Scholz will bow out to the Beatles, Johann Sebastian Bach and an Otis Redding hit made famous by Aretha Franklin.

The 66-year-old will hand over office on Tuesday to Friedrich Merz, whose centre-right conservatives won Germany’s federal election in February, and who will lead a coalition with Scholz’s Social Democrats.

In a tradition going back to the 16th century, chancellors, presidents, defence ministers and military generals are given a farewell ceremony, and their chosen playlist always receives much scrutiny.

According to tradition, Scholz was allowed to request three pieces of music that will be performed by the band of the armed forces.

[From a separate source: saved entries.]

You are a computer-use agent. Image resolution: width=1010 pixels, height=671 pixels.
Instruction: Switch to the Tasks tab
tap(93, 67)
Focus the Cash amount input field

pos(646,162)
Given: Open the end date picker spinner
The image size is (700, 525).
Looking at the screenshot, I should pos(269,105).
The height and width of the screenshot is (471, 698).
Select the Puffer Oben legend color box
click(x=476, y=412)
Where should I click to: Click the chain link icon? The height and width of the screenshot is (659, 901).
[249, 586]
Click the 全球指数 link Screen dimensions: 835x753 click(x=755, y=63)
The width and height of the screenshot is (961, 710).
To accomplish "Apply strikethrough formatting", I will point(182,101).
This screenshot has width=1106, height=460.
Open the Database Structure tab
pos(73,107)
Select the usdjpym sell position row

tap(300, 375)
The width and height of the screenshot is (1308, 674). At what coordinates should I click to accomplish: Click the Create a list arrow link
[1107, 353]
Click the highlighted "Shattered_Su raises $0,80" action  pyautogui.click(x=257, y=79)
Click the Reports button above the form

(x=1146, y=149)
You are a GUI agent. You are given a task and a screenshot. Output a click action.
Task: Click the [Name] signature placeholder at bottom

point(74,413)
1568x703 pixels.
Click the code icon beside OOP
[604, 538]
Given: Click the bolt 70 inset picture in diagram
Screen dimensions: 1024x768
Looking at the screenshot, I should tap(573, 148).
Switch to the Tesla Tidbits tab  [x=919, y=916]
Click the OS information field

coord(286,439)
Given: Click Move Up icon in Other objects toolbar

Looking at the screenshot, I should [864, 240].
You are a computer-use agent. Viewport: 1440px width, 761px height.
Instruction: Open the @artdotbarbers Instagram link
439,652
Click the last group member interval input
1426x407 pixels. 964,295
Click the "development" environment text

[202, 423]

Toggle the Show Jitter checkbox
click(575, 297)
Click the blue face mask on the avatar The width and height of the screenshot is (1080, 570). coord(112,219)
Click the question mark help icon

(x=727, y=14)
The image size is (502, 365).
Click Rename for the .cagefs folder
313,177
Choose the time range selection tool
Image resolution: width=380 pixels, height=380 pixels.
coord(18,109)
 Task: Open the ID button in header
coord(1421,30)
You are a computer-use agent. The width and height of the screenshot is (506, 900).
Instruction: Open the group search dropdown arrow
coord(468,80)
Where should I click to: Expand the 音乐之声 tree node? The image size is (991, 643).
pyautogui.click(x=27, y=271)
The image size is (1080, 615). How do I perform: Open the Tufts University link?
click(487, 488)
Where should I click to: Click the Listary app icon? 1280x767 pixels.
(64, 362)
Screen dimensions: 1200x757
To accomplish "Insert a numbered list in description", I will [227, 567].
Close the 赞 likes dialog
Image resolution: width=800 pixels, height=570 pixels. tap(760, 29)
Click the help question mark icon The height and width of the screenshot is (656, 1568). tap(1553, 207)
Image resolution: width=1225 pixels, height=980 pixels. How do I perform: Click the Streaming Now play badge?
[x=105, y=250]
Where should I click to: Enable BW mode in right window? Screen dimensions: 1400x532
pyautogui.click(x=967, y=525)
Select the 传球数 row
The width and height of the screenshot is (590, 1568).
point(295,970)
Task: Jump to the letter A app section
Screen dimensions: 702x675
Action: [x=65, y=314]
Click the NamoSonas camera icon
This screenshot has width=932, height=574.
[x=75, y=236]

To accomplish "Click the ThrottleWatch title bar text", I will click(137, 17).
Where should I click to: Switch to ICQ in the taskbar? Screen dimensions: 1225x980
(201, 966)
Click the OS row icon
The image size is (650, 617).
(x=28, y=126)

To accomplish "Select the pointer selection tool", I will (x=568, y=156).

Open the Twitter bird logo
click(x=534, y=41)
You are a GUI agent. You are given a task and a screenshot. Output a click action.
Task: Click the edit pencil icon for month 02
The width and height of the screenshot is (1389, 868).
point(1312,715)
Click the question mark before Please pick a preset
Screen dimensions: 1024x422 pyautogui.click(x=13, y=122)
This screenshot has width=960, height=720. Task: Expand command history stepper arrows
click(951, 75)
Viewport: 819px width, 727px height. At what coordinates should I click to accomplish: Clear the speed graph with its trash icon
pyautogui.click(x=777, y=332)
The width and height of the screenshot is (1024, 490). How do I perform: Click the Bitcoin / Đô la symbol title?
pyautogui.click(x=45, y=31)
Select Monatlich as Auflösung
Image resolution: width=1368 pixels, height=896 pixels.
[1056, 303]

On the programme is the Beatles’ In My Life, seen as a nod to his earlier political life when he was mayor of the northern port city of Hamburg between 2011 and 2018, where the Liverpool musicians cut their teeth in its clubs and bars in the 1960s.

Some commentators have suggested the song, the lyrics of which include the line “of all these friends and lovers, there is no one compares with you”, is also a tribute to his wife, the fellow politician Britta Ernst, to whom he has often expressed his affection and gratitude.

An excerpt from Bach’s second Brandenburg Concertos, his only classical choice, is a likely reference to the state of Brandenburg, where he lives and which he will continue to serve as a backbencher. He was the only Social Democrat to win a direct mandate in the former communist east, where the far-right Alternative für Deutschland more or less swept the board.

The song choice that has caused the most mirth is the feminist anthem Respect, made famous by Franklin, which alludes to a keyword of the election campaign that brought him to power in 2021, and which he has repeated often. Critics say he has not always lived up to the motto himself, having sometimes been gruff or appearing dismissive to journalists in particular.

Commentators have said Scholz’s musical choices offer a rare glimpse into the emotional side of the chancellor, who was often referred to as a “Scholzomat” due to his robotic-like responses, and whose old black leather briefcase became something of a TikTok star while he stayed in the background.

Referring to him as a “file carrier” in a farewell column, Franz Josef Wagner, a veteran columnist for the tabloid Bild, said Scholz’s inability to communicate had probably contributed to the brevity of his tenure as chancellor, which lasted just over three years. “Dear departing chancellor, if you had told us everything that went on in your heart, you would maybe still be chancellor today. But your mouth was sealed. You had a silent heart,” he wrote.

Scholz’s immediate predecessor Angela Merkel chose Nina Hagen’s 1974 hit You Forgot the Colour Film, a mix of nostalgia for holidays on the Baltic coast and a critique of grey life in communist Germany; the chanson Red Roses Should Rain for Me, a 1968 hit by the German actor Hildegard Knef; and Great God, We Praise You, a 17th-century ecumenical hymn.

Among the choices of her predecessor, the Social Democrat Gerhard Schröder, was Frank Sinatra’s My Way.